Austrian painter and writer (1793–1865)

Ferdinand Georg Waldmüller (/de-AT/; 15 January 1793 – 23 August 1865) was an Austrian painter. Waldmüller was one of the most important Austrian painters of the Biedermeier period.

==Career==

In 1807, Waldmüller attended the Academy of Fine Arts Vienna. He lived in Pressburg, Hungary and, in 1811, he worked as a teacher of arts for the children of Count Gyulay in Croatia. He returned to the Academy of Vienna and studied portrait painting. In 1814 he married the singer Katharina Weidner, and subsequently went on tour with her, working as a set designer.

In 1817, Waldmüller returned to Vienna and spent much time copying the works of old masters and painting portraits, genre subjects, and still-life. In 1823 he made a portrait of Ludwig van Beethoven, now part of the musical collection of the Kunsthistorisches Museum (KHM) in Vienna. Waldmüller later became interested in nature and started painting landscapes, which in their loving attention to detail illustrate Waldmuller's belief that the close study of nature should be the basis of painting. These are his most notable works, in which his sense of colour and knowledge of nature helped him to achieve masterly skill.
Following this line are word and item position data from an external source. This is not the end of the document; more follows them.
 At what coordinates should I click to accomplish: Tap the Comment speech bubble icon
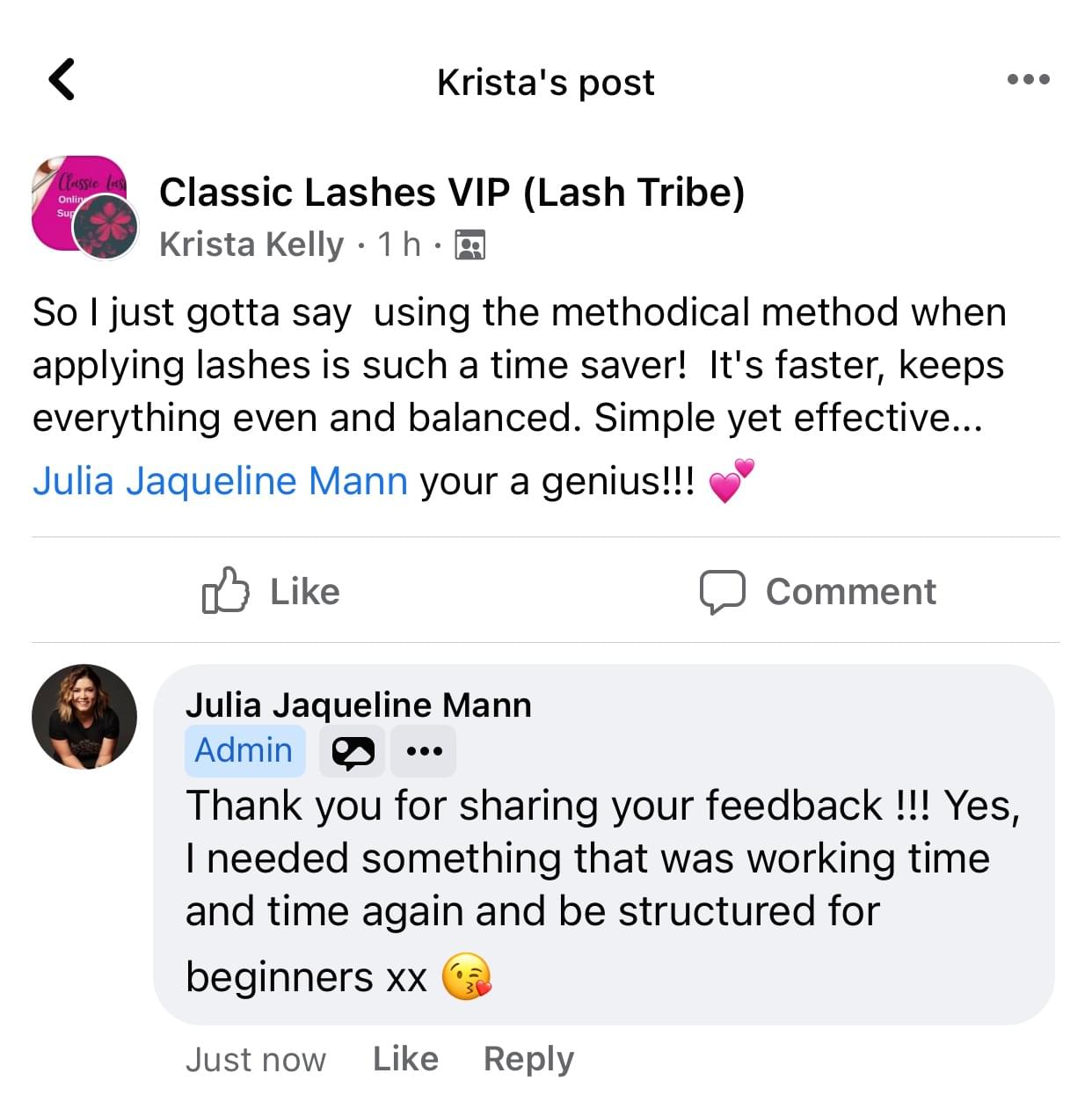(722, 591)
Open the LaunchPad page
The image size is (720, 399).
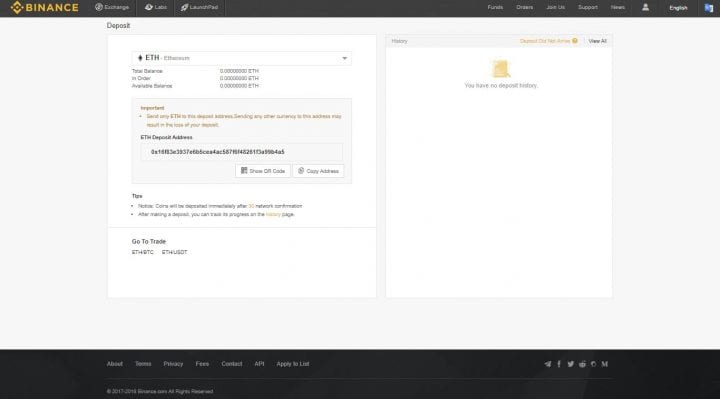[199, 7]
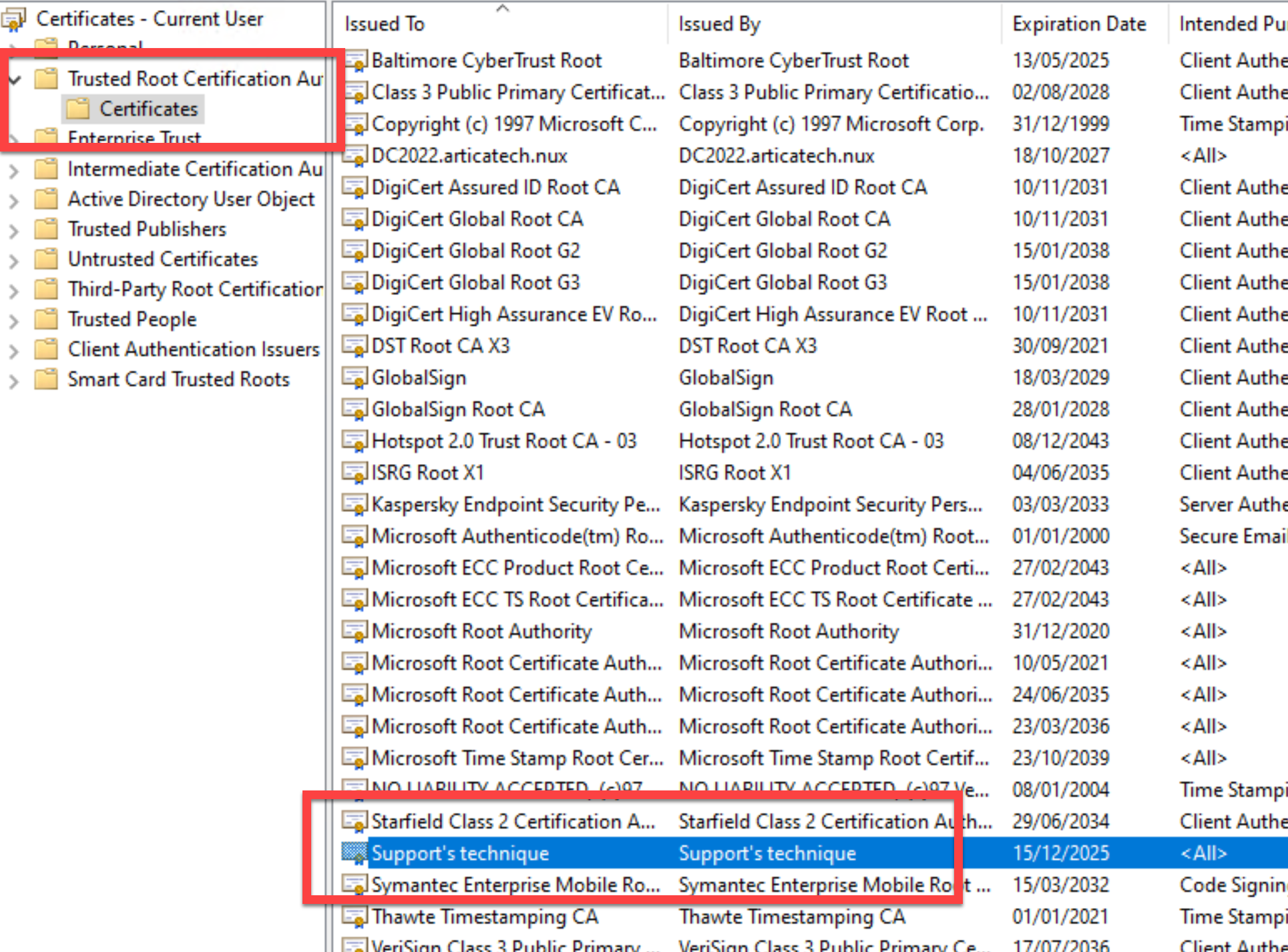
Task: Click the Issued By column header
Action: click(x=719, y=24)
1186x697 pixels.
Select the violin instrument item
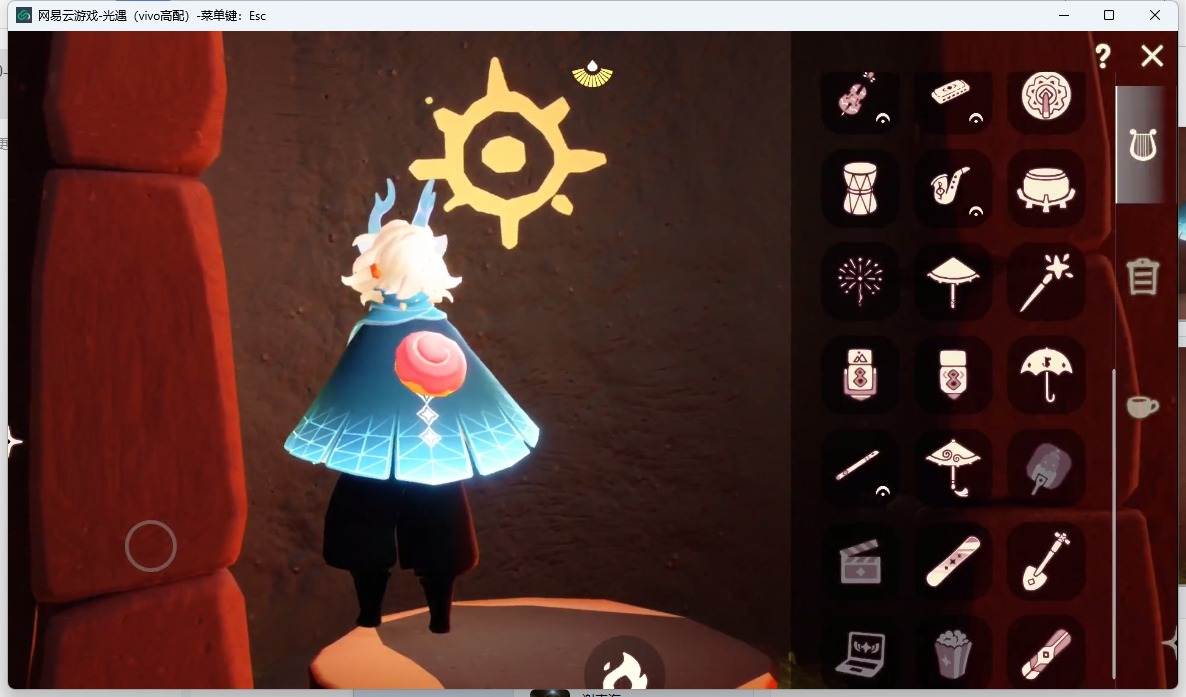[860, 98]
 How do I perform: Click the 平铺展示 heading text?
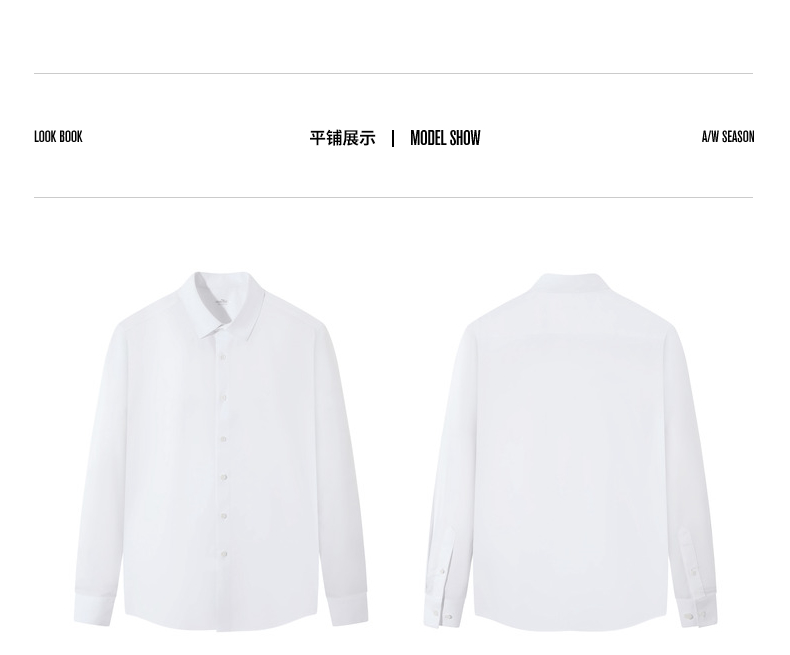pos(342,138)
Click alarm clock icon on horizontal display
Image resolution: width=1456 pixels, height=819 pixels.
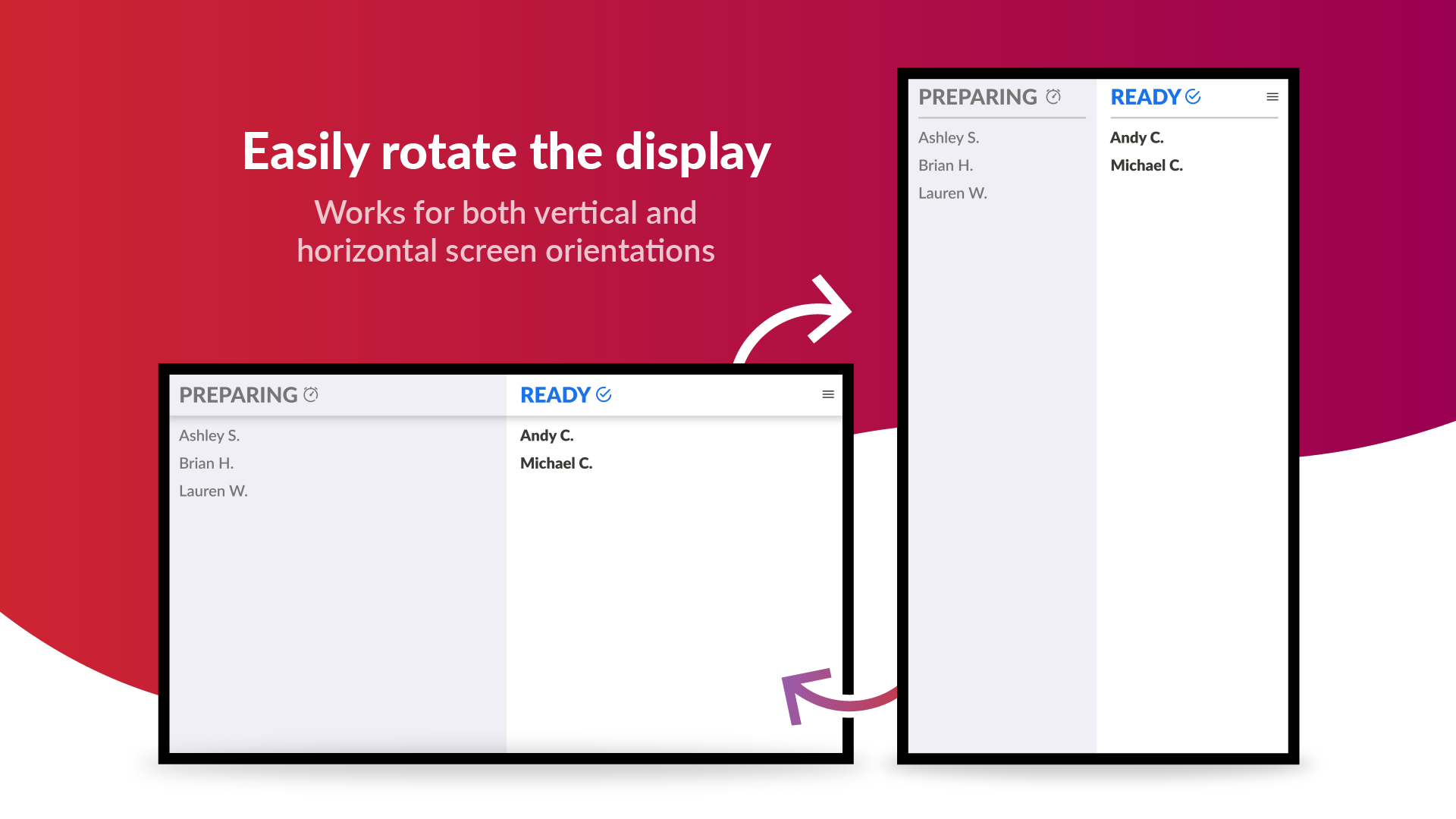coord(311,394)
In 1819, Waldmüller became professor in the Academy of Fine Arts Vienna, but had disputes with the Viennese establishment, most notably for his views on the system of the academy, where he wanted to establish a focus of the study on nature. His views were in opposition to the official doctrines of ideal art promulgated by the Vienna Academy, and after he had published his works on art education, he was forced to retire in 1857. By 1863 he had been accepted back into the art circles of Vienna, and was knighted in 1865.

Ferdinand Georg Waldmüller was one of the most important Austrian painters of the Biedermeier period. Whether it was the conquest of the landscape and thus the convincing rendering of closeness or distance, the accurate characterisation of the human face, the detailed and refined description of textures, or the depiction of rural everyday life: his works – brilliant, explanatory, moralising, and socially critical – influenced a whole generation of artists. Being an advocate of natural observation and plein air painting, as well as a critic of academic painting, Waldmüller was far ahead of his time.

Waldmuller died on 23 August 1865 in Hinterbrühl, Austria.

==Nazi-looted art==

Waldmüller was one of Adolf Hitler's favorite artists. Under the Nazis, 1933–1945, many artworks by Waldmüller were seized from Jewish collectors
and several were channeled to Hitler's planned Führermuseum in Linz.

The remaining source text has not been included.